== Segment start ==
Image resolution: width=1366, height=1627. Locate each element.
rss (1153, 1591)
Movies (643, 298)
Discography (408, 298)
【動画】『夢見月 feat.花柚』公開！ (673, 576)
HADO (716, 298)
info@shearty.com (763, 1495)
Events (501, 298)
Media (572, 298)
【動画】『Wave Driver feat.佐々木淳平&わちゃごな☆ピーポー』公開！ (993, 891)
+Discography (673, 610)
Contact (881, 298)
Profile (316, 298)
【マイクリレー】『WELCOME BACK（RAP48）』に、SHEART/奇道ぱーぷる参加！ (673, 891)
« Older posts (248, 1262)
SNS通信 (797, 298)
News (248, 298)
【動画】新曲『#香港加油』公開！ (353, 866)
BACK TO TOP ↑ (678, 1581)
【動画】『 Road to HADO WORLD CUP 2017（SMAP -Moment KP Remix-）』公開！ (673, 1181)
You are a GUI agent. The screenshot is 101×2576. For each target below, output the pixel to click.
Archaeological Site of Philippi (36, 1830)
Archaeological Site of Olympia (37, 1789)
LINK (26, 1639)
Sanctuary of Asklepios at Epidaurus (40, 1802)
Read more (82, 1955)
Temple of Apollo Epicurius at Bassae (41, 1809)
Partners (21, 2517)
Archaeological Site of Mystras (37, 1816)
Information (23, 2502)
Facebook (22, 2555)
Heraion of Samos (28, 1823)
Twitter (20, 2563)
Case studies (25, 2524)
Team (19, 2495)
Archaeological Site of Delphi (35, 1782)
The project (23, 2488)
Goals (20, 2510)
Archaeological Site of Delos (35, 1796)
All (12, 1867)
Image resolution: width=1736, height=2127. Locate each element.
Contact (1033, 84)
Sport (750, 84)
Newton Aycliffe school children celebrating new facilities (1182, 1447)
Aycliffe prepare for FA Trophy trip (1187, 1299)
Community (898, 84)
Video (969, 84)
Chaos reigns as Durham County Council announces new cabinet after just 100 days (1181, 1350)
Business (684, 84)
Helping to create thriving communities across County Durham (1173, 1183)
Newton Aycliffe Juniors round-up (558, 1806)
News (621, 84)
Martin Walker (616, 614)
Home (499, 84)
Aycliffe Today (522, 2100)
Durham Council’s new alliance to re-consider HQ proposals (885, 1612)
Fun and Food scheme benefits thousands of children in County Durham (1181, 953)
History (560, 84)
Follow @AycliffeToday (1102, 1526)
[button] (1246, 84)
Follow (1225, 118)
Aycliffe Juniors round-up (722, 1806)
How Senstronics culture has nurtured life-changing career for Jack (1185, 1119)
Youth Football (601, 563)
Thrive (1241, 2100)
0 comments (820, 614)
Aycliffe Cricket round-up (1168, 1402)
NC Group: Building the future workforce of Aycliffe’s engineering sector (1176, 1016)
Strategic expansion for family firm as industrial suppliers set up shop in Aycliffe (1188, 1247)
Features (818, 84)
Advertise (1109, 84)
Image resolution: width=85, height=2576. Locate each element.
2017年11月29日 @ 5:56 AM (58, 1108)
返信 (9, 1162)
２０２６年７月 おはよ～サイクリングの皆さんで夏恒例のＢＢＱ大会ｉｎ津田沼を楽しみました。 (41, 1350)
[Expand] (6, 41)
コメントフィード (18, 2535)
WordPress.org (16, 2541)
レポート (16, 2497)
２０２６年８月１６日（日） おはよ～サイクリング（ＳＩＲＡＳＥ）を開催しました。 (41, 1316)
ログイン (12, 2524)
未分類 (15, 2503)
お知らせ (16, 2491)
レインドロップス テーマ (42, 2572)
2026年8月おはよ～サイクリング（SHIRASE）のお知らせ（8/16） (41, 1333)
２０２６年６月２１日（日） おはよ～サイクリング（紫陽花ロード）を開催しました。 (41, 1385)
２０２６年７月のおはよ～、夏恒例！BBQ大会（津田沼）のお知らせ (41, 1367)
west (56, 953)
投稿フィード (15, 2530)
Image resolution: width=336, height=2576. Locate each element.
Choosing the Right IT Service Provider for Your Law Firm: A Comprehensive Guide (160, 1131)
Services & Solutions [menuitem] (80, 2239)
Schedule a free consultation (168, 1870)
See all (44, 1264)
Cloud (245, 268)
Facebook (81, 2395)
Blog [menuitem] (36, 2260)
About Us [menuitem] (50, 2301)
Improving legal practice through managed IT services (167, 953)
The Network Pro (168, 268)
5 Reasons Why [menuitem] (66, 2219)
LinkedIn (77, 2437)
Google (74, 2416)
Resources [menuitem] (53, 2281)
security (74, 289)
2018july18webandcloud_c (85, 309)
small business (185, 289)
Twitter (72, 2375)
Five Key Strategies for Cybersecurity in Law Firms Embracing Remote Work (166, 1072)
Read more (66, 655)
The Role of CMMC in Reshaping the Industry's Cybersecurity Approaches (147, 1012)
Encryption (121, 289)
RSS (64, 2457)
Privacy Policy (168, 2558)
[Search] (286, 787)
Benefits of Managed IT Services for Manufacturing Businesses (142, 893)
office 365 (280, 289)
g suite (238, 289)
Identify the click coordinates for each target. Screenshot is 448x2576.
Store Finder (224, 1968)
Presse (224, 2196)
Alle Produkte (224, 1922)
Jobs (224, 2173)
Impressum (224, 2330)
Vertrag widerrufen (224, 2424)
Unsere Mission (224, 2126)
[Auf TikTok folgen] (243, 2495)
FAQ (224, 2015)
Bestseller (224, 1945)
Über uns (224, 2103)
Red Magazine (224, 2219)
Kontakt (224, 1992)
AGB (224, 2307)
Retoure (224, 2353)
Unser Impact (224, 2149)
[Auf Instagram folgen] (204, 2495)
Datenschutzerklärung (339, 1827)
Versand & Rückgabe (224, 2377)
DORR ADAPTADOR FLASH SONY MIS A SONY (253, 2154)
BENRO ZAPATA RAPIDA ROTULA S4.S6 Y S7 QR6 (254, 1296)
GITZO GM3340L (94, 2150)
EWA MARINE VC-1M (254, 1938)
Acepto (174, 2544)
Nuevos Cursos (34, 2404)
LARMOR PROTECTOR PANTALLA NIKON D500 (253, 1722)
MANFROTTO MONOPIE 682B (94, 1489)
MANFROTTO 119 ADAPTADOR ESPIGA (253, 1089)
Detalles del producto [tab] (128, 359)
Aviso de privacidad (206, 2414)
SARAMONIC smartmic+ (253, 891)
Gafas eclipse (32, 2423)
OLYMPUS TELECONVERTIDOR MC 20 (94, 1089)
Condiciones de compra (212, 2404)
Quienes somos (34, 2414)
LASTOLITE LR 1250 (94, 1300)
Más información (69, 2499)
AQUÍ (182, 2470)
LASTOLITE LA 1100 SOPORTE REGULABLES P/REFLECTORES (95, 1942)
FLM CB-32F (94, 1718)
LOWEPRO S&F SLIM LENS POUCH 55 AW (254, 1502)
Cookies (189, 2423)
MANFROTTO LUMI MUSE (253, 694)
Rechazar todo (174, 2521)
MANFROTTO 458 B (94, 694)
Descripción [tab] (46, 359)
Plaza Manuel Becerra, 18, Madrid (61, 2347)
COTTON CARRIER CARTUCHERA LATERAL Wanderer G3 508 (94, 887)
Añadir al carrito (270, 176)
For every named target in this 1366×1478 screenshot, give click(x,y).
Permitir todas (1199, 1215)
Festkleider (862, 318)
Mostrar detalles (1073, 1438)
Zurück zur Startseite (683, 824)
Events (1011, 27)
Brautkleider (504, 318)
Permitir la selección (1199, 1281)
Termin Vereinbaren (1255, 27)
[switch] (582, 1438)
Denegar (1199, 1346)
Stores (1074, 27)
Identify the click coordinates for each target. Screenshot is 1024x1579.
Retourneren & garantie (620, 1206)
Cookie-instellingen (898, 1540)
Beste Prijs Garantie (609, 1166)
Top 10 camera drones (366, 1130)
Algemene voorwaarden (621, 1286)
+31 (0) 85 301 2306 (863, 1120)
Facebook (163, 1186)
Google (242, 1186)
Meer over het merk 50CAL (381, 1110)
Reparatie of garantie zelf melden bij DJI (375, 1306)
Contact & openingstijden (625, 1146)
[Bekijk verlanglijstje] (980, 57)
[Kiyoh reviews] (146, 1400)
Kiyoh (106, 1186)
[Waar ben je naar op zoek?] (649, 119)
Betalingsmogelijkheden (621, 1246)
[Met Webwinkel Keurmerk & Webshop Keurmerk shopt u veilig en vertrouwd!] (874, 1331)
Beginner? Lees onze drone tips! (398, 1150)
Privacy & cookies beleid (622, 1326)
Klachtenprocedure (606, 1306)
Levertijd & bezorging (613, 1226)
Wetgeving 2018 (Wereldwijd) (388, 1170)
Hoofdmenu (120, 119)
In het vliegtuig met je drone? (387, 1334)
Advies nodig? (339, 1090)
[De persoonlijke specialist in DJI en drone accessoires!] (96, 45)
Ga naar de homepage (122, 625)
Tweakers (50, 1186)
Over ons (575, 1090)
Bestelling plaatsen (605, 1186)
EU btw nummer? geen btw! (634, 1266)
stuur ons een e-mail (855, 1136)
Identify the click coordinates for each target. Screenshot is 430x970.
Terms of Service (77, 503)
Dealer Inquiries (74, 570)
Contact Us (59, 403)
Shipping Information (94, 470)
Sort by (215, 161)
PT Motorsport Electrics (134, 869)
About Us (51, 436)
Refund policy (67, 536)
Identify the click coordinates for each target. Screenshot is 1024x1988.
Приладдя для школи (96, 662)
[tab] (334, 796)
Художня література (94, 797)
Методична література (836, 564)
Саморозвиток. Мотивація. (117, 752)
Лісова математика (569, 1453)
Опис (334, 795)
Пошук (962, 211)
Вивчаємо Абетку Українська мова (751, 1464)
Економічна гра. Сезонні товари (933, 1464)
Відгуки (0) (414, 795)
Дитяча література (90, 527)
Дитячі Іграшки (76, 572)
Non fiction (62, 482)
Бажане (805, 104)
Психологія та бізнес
== Segment end ==
Exercise
Take the entries above and copy them exactly from the first line through the line with "BACK TO TOP ↑ (678, 1581)"; leave out every line after it.

Task result
Image resolution: width=1366, height=1627. Locate each element.
rss (1153, 1591)
Movies (643, 298)
Discography (408, 298)
【動画】『夢見月 feat.花柚』公開！ (673, 576)
HADO (716, 298)
info@shearty.com (763, 1495)
Events (501, 298)
Media (572, 298)
【動画】『Wave Driver feat.佐々木淳平&わちゃごな☆ピーポー』公開！ (993, 891)
+Discography (673, 610)
Contact (881, 298)
Profile (316, 298)
【マイクリレー】『WELCOME BACK（RAP48）』に、SHEART/奇道ぱーぷる参加！ (673, 891)
« Older posts (248, 1262)
SNS通信 (797, 298)
News (248, 298)
【動画】新曲『#香港加油』公開！ (353, 866)
BACK TO TOP ↑ (678, 1581)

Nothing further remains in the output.